Но однажды Ира вошла в землянку к Анне Андреевне Сокол и расплакалась.
— Что случилось? — встревожилась Анна Андреевна.
— Дура я набитая, — сквозь слезы произнесла Ира и, смущаясь, призналась, что вот уже два месяца как влюблена.
— Зачем же плакать? — удивилась Анна Андреевна.
— Ах, тетя Нюся! — воскликнула Ира. — Разве в войну можно по-настоящему любить! Меня осудят подруги, скажут, что не воюю, а романами занимаюсь. А я его очень люблю и не могу перебороть свои чувства. И он любит меня. Как же мне быть?
— А кто он?
— Лейтенант… Лежал у нас…
Анна Андреевна, которая была значительно старше девушек, и они часто поэтому называли ее тетей Нюсей, обняла Иру за плечи и ласково прижала к себе.
— Ах ты, девчурка, девчурка. Неправильно ты рассуждаешь. Почему ты думаешь, что крепкая и настоящая любовь не может родиться на войне? Разве вы, девушки, виноваты в том, что вас, молодых, опаляет война? Мне кажется, что сейчас у людей обострены все чувства, и нельзя заглушать такое святое, каким является любовь. Недаром и в песне поется, что «после боя сердце просит нежности вдвойне».
Долго в тот вечер говорили парторг и комсорг батальона. Покидая землянку, Ира сказала:
— И все же мы не будем жениться до тех пор, пока не освободим Новороссийск.
— Что ж, отпразднуем свадьбу, как пойдем вперед.
Ждать пришлось недолго. Через месяц Новороссийск был освобожден. На небольшой станции сыграли скромную свадьбу.
Но медового месяца молодым не пришлось справить. Начались непрерывные бои за освобождение Таманского полуострова.
Вскоре пришло печальное известие — муж Иры тяжело ранен и отправлен в госпиталь. А через несколько дней была убита Ира. И еще спустя неделю из госпиталя пришло письмо, в котором сообщалось, что муж Иры скончался.
Сколько их погибло, таких молодых, которые не дожили, не долюбили!
Вечная слава им, не дожившим до мирных дней, и земной поклон от фронтовика живущим сейчас сестричкам.
Сегодня, как и всегда, погрузка шла деловито. Ни раненые, ни санитары не обращали внимания на визжащие осколки. К этому привыкли.
— Лейтенанта Журбу не отправлять, — раздался голос дежурного врача.
— Понятно, — ответил кто-то из санитаров.
Скоро палаты пустеют, мотоботы уходят, и наступает тишина.

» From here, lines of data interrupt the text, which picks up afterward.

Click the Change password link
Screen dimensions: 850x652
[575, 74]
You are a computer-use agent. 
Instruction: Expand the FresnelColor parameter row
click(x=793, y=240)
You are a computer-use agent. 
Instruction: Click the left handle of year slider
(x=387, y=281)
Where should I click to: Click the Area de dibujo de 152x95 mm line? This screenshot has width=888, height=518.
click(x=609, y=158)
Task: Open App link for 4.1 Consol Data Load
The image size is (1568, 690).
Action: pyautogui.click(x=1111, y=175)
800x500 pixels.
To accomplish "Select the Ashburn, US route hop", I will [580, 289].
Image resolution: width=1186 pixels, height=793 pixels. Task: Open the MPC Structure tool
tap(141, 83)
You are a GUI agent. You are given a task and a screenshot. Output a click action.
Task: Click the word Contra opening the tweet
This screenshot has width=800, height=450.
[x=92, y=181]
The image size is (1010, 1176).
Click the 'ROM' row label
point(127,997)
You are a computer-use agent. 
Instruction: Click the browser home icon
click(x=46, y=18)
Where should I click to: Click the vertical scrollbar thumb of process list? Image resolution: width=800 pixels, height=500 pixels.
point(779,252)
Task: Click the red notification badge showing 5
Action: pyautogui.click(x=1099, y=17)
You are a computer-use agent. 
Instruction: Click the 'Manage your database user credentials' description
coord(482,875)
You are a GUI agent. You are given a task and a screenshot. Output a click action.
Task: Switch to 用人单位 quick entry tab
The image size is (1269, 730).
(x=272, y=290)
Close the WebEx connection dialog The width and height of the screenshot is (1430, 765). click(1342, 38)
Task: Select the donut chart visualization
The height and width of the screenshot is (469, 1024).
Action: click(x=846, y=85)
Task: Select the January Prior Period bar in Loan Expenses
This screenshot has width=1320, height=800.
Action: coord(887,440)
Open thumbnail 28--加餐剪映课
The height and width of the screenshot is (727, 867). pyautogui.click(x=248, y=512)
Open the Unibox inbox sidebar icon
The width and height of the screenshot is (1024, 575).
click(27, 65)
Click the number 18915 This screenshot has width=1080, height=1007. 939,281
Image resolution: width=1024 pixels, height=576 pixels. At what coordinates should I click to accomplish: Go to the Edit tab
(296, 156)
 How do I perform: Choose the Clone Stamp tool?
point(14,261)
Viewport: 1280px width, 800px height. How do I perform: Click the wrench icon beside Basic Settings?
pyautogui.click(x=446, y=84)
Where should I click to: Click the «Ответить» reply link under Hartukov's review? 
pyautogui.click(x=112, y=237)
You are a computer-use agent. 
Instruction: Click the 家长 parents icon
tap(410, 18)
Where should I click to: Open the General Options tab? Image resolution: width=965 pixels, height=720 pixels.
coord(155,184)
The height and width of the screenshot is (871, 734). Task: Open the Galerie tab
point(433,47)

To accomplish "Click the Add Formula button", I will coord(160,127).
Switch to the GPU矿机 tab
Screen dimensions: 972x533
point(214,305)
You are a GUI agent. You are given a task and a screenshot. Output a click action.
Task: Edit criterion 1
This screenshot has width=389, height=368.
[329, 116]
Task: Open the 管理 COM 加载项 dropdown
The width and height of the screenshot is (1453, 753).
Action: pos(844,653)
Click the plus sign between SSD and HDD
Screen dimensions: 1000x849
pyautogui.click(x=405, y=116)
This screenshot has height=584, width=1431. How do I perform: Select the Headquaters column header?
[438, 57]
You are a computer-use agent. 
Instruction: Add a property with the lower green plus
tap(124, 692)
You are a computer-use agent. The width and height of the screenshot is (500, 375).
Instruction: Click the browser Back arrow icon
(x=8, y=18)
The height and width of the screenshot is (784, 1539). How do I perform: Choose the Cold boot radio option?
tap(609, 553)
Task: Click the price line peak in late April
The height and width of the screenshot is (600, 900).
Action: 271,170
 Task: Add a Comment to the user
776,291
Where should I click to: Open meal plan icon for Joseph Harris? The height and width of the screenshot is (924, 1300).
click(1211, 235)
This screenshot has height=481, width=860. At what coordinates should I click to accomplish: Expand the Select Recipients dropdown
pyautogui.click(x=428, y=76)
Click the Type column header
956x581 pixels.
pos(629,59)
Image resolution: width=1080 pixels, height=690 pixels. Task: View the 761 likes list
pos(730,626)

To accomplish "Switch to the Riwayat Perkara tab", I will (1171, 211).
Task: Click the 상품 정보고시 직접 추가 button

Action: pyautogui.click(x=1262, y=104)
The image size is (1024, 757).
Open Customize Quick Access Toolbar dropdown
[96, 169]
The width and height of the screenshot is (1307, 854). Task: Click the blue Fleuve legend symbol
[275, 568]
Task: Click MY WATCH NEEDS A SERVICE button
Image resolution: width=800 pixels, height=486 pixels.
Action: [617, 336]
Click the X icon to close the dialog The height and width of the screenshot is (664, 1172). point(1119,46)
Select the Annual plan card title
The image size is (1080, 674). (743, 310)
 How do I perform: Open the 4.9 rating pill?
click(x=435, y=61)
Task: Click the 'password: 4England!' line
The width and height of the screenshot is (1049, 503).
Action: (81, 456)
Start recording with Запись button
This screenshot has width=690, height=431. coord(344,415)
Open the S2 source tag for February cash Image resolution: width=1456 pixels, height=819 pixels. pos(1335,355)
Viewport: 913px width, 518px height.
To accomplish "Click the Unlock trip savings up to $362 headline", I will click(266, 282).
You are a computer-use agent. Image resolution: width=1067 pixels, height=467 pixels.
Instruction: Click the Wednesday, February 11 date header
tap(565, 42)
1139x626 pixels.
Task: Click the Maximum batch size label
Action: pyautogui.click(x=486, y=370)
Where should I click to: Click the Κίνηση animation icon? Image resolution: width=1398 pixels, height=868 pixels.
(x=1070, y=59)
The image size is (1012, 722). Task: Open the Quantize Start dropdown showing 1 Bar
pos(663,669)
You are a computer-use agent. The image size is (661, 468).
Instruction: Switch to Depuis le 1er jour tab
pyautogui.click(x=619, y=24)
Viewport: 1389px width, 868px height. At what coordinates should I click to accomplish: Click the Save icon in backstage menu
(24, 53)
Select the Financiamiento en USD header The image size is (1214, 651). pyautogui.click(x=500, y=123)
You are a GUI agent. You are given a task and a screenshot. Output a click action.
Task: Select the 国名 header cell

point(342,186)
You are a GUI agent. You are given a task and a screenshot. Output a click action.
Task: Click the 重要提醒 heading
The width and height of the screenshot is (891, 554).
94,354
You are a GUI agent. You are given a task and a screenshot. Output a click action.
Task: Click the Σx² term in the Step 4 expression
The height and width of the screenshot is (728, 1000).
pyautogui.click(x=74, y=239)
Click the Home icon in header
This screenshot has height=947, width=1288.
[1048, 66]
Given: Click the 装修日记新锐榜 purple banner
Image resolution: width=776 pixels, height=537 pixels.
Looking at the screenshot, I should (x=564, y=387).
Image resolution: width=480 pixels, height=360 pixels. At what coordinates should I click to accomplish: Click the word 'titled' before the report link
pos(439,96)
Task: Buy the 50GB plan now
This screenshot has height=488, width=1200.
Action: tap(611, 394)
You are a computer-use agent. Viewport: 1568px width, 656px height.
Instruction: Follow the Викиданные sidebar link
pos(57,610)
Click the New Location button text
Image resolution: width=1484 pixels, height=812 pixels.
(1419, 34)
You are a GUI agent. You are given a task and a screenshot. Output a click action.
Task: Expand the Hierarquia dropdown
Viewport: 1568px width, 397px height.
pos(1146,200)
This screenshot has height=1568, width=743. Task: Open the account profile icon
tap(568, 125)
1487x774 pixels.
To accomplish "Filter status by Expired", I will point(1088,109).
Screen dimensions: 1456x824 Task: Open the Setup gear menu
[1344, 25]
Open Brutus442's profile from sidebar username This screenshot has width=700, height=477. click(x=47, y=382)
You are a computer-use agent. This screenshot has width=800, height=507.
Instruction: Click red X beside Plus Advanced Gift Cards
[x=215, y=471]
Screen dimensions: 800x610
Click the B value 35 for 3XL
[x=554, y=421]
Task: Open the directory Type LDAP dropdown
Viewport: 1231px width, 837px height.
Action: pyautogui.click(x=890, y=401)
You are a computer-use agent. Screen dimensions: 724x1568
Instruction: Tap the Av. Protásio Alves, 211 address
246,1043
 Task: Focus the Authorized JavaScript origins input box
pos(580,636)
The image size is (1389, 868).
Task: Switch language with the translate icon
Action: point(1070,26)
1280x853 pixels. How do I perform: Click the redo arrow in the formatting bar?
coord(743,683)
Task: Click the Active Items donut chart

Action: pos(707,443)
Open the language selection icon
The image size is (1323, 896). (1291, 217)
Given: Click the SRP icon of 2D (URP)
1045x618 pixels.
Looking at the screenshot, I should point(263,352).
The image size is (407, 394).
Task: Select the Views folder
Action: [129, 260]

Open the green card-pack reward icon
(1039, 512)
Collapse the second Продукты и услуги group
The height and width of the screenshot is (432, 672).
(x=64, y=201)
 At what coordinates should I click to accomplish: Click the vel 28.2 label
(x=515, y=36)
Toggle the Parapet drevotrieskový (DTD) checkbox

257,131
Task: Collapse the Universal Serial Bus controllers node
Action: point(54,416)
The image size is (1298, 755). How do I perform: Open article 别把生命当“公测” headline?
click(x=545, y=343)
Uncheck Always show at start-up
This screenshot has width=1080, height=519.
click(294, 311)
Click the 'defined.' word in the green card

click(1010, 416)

Слышно лишь шуршание воды о прибрежные камни. Врачи, санитары идут спать.
Но в одной палате на топчане остался тот, кого дежурный врач распорядился не отправлять. Это лейтенант Журба. Он лежит неподвижно на спине, не мигая смотрит на маленькую электрическую лампочку, подвешенную над топчаном. Она горит не ярко, углы палаты остаются неосвещенными.
Лейтенанта принесли под вечер. Он несколько суток пролежал на нейтральной полосе, тяжело раненный в обе ноги. У него прогрессирует гангрена. Положение его безнадежно. Он понимал это и сам. Журба упросил начальника госпиталя не отвозить его в Геленджик, а похоронить здесь — на горе, откуда виден город, за который отдал жизнь.